In 2025-2030, the trend will continue with more carbon fiber showing up in truck beds and adhesives becoming the joining technology of the future. While still in its infancy, 3-D printing of parts has big expectations, said Swiecki.

By 2020, mild steel in vehicles will have fallen by two thirds, and by 2040 mild steel will total only 5 percent of the composition of an average vehicle, according to CAR forecasts. High-strength, advanced high-strength and ultra-high-strength steel percentages will account for a total of 35 percent of material use by 2040. The rest will be a combination of aluminum and composite material (see chart below), CAR predicts.

Material percentage

During a brief question and answer period, ASD members wanted to know how millennials using Uber and ridesharing may affect future automotive sales.
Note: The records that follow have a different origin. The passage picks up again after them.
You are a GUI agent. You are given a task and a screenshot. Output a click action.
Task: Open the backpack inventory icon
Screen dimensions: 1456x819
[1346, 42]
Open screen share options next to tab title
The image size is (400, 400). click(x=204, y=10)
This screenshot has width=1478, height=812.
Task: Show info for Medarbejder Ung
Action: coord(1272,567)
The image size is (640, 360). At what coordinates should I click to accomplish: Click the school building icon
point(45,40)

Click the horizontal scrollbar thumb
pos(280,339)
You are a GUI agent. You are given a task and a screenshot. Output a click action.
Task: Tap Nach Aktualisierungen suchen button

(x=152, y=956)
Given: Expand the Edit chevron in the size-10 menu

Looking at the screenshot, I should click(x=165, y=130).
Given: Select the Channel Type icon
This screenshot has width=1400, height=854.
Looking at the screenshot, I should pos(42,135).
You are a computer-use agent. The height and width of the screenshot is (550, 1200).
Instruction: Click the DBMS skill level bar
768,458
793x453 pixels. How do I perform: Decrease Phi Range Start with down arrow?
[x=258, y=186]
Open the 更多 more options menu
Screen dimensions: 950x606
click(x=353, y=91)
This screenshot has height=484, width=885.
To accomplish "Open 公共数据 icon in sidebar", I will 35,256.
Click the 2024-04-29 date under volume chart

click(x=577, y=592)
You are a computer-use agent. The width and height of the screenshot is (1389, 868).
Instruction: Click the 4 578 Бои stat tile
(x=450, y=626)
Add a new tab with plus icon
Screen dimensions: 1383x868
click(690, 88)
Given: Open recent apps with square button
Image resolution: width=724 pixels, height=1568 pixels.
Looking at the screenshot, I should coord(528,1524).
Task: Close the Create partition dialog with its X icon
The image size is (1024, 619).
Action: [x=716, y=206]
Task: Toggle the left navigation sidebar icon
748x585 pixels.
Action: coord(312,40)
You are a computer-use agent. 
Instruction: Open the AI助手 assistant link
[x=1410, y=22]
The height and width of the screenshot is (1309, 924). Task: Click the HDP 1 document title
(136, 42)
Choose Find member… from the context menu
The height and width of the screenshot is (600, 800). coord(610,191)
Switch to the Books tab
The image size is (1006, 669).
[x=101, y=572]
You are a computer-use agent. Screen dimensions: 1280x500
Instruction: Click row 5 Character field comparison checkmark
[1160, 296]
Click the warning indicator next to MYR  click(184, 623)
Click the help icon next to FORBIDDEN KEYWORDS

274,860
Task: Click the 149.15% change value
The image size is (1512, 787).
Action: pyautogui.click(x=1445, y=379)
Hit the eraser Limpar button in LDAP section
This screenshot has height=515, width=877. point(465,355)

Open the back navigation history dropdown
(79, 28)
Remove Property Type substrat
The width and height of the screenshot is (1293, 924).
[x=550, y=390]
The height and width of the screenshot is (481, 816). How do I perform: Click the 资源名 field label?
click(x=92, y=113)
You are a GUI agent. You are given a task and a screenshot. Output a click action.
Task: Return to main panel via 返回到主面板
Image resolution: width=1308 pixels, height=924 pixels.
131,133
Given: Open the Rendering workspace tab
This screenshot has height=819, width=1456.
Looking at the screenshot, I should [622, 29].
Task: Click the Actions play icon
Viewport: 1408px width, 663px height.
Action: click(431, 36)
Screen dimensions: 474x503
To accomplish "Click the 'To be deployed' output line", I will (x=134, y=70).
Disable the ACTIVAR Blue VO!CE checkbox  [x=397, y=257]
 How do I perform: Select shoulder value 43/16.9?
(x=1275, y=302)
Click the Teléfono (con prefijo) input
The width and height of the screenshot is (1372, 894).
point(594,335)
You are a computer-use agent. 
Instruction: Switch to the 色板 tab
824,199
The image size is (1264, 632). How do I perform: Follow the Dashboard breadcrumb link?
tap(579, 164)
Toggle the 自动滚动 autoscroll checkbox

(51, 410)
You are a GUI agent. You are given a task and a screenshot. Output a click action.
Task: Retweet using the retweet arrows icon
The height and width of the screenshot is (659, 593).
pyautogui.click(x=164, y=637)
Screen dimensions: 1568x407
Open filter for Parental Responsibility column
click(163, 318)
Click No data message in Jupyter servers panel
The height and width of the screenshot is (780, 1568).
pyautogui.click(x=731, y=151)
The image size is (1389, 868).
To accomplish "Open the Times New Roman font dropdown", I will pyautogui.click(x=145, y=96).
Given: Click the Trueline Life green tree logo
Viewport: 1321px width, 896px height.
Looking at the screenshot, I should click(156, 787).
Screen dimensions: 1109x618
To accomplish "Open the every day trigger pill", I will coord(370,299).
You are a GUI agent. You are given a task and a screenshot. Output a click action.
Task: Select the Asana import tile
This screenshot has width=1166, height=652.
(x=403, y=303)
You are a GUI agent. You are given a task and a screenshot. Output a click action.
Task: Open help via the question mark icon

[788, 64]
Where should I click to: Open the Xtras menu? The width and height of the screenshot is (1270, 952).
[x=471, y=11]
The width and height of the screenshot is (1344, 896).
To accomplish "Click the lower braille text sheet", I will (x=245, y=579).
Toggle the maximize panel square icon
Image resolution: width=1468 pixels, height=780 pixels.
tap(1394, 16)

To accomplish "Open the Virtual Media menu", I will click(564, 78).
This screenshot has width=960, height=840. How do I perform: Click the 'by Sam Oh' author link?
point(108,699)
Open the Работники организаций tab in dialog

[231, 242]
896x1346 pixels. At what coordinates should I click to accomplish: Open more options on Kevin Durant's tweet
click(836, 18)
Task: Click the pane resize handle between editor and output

Although millennials initially showed an aversion to purchasing vehicles, partly due to college debt, they are getting older, marrying, moving to the suburbs and becoming more like their parents. As children are added into the equation, owning a vehicle becomes more attractive, Swiecki said.

Fully autonomous cars are currently used in tightly controlled and measured environments and those that will be able to travel anywhere are too far in the future to predict, he said. Shared vehicles, whether autonomous or not, will have increased use and wear out quicker resulting in faster replacement. The average age of a car on the road today is 12 years, but that may decrease going forward.

Commercial fleets may benefit from the new tax bill, said Swiecki. Amortization can be written off sooner and extra savings could encourage purchase of assets including automobiles.

For individuals, the tax savings per year may not allow the purchase of additional cars, but may spur consumers to purchase more options or a more expensive vehicle.